Chris Read, acting headteacher of The Bishop’s CofE Primary Academy in Thetford, said the school had seen positive cases spread between year groups due to siblings mixing at home.

“This led to other year groups having to isolate, sometimes because only one child had a confirmed case. Inevitably this is disruptive for families," he said.

Dame Rachel de Souza, the new children’s commissioner for England, and the former head of the Norfolk-based Inspiration Trust, is among those to have urged an end to self-isolation as soon as possible, suggesting that it is bad for young people’s mental health.

She said the bubble system was an “absolutely massive” frustration, proving “very, very restrictive” in terms of the numbers forced out of school.

Almost 50 MPs this week signed a letter to the prime minister saying it is essential that schools "go back to normal" when lockdown is lifted - set for July 19 - even if it is "just for the last few days of term".

Boris Johnson said he understood the "frustration" but said a Public Health England review into favouring testing over isolation is still under way.

"They haven't concluded yet so what I want to do is just to be cautious as we go forward to that natural firebreak of the summer holidays when the risk in schools will greatly diminish and just ask people to be a little bit patient," he said.

Education secretary Gavin Williamson told MPs he believes pupils "would not be facing" bubble arrangements in September.

"Further steps will be taken to reduce the number of children who have to self-isolate including looking at the outcomes of a daily contact testing trial as we consider a new model for keeping children in schools and colleges," he said.

With just nine weeks until term begins for most pupils in September, former local head Geoff Barton, now general secretary of the ASCL headteacher union, said the government needed to “act now” to give schools time to prepare.

“Identifying close contacts and asking them to self-isolate is an incredibly time-consuming process for schools and colleges, and involves yet more educational disruption for the young people concerned,” he said.

“It is clear that a different approach is needed in the autumn term but what we have heard so far from the government amounts to no more than vague aspirations and there is still no robust and coherent plan in place.”

Oliver Burwood, chief executive officer of the Diocese of Norwich Education and Academies Trust (DNEAT), which runs 36 schools, said: “We welcome any move that enables children to be in school learning where they belong, but with safety remaining as our top priority.

------------

◆ EXERCISE INSTRUCTIONS
[1] Summarize the article on school self-isolation in two sentences.
[2] According to the article on school self-isolation, how many schools does the Diocese of Norwich Education and Academies Trust run?
[3] Continue the article on school self-isolation, picking up after its final sentence.
The records that come next have nothing to do with the article on school self-isolation.

◆ SUPPLIED RECORDS
------------

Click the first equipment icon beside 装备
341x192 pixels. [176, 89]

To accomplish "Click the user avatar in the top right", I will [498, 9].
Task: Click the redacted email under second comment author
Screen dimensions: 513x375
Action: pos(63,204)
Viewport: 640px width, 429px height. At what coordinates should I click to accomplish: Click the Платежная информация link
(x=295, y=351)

------------

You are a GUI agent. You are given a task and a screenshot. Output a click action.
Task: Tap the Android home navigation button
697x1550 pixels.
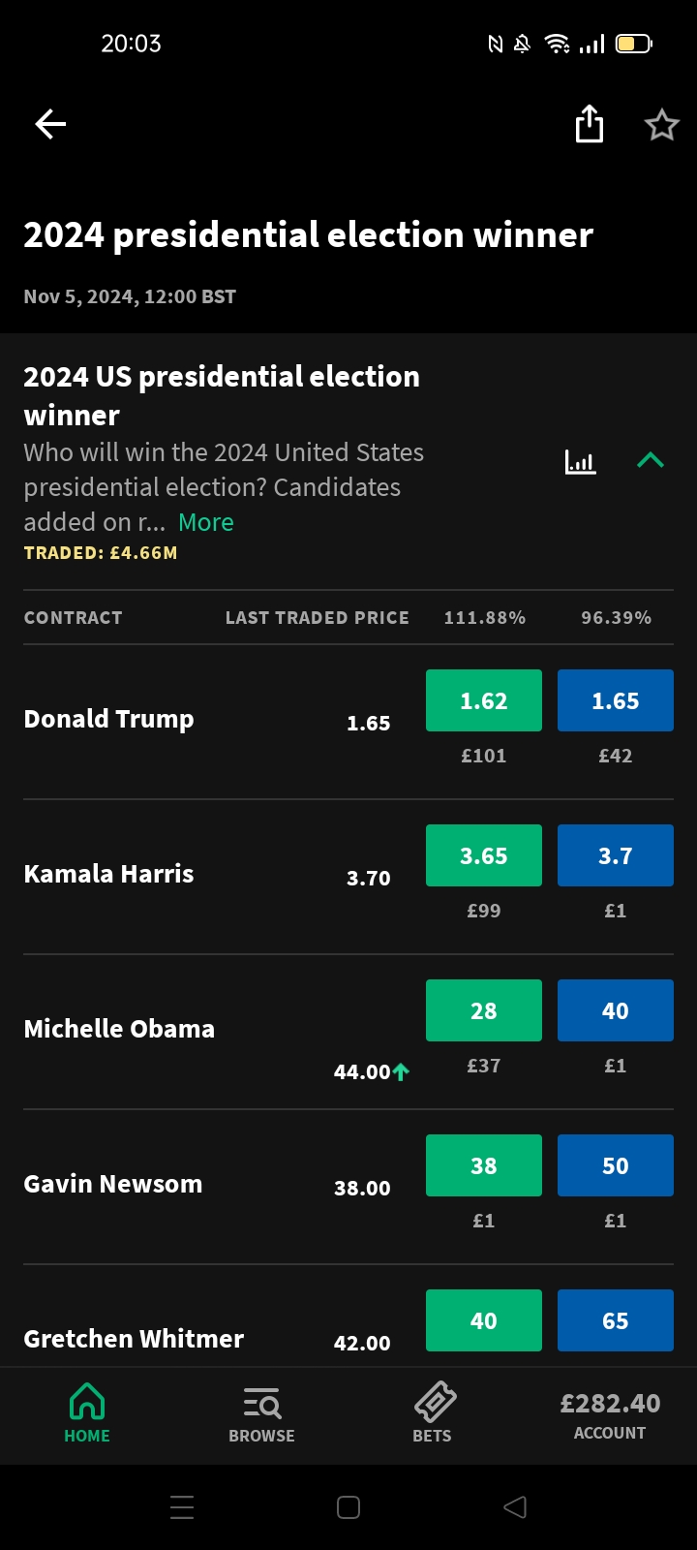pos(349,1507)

------------

◆ RESPONSES BY TASK
[1] School leaders and Dame Rachel de Souza describe the bubble system and self-isolation as disruptive and restrictive, and almost 50 MPs have urged that schools return to normal when lockdown lifts. Boris Johnson asked for patience while a review of testing over isolation continues, Gavin Williamson said pupils would not face bubbles in September, and Geoff Barton said the government still has no coherent plan for the autumn.

[2] It runs 36 schools.

[3]
“Although we need to see the details of proposals, if a safe environment can be created, perhaps with additional testing, then we'd support the removal of any unnecessary restriction such as self isolation which is in itself damaging to children's wellbeing.”

‘A sledgehammer to crack a nut’

Parents have expressed frustration over children being told to isolate and the impact of education and wellbeing.

One father, whose son recently had to self-isolate after a ‘close contact’ at his school tested positive, said: “I do get that it’s important to stop the spread of the virus and we’ve been extremely careful when it comes to that, not least because my father is vulnerable.

“But my son and his whole year was recently back at home self isolating again for another 10 days, after the school told us he had come into contact with somebody who had tested positive.

“My son could not leave the house, but my wife and I could. It was difficult to make sense of it all. I couldn’t understand why he couldn’t be tested and returned to school if he had a negative result.

“It felt like using a sledgehammer to crack a nut.

“I don’t think that’s the school’s fault - they’re only following the rules, but I think they need to be changed now.”

Asked on the EDP Facebook page whether isolating had impacted on children’s mental health, Nicola Austin said: “Yes, massively. Ours are on their second isolation in two weeks. They've only had five days at school between them.”

Ruth Spencer, whose son has also isolated twice, said: “It’s been upsetting for him and very disruptive for the whole family.

“We’re supportive of the school and following the rules, but it’s got to the point where it now seems an overreaction for every positive case.”